If there is a more scenic waterway to hunt waterfowl than the Columbia River, I have not yet been there. The setting is breathtaking—big water, marsh, mountains. And, rain, just about every day. This is a slice of heaven for the diver hunter, particularly those who favor scaup and canvasbacks. But those with an interest in puddle ducks will not be disappointed. Wigeon, pintails, and mallards are regular visitors. On the historical side, Lewis and Clark camped along the Columbia. And the region is known for its house boats, or floating duck shacks, which can be traced back more than a hundred years. These unique structures—many of which have been refurbished—remain in use. The Columbia is more than 1,200 miles long and features 11 dams on its main stem. There are several public hunting areas, including the 5,000-acre Ridgefield National Wildlife Refuge located near Vancouver, Washington, and the sprawling 50,000-acre Lewis and Clark National Wildlife Refuge situated on the Lower Columbia near Brownsmead, Oregon.

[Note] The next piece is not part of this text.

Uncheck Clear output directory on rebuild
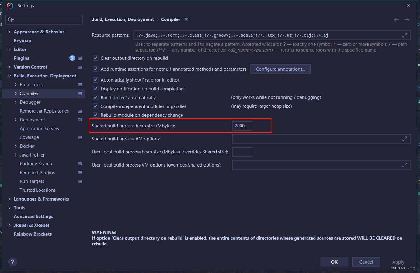420x273 pixels. tap(95, 58)
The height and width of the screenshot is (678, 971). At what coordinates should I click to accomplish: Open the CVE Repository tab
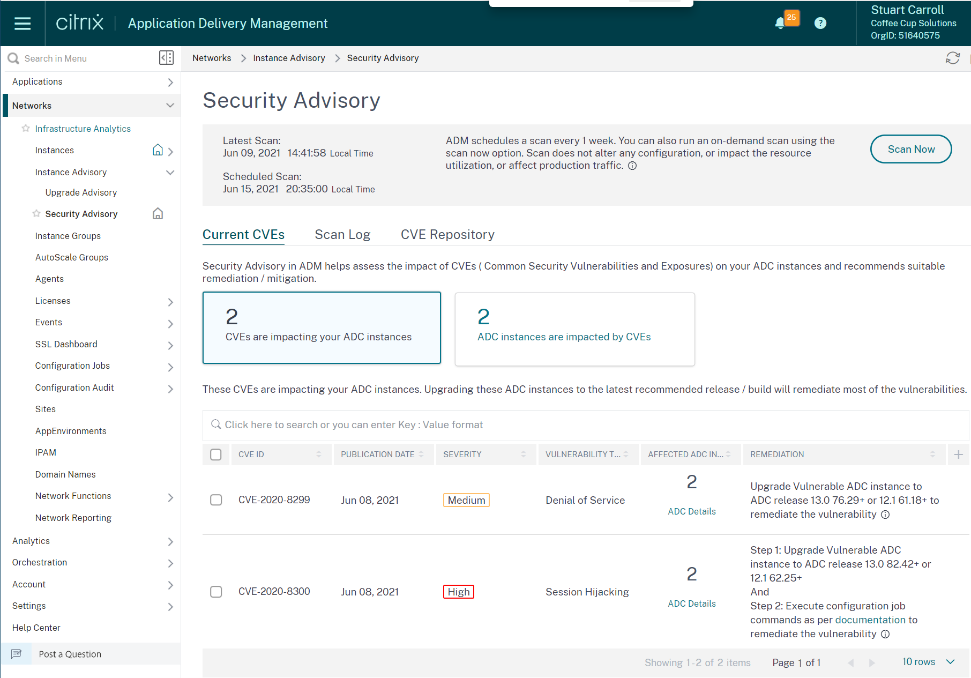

The Missouri River served as a way west for pioneers, with virtually all the major trails beginning somewhere along its path. Originating in southwestern Montana, the Missouri meanders more than 2,300 miles before flowing into the Mississippi River just north of St. Louis. The river's waterfowling roots can be traced to Native Americans, whose camps were identified by early explorers Joliet and Marquette, and, later on, Lewis and Clark more than 200 years ago. Public hunting is available at a number of sites in the states through which the river runs, or borders. Mallards are the primary targets in many areas, but along the length of the river, you may run across any number of waterfowl species. Canada geese are prevalent in the northern reaches. Two public hunting areas to keep in mind include Grand Pass Conservation Area near Marshall, Missouri, and the Lower Oahe Waterfowl Hunting Access Area near Pierre, South Dakota.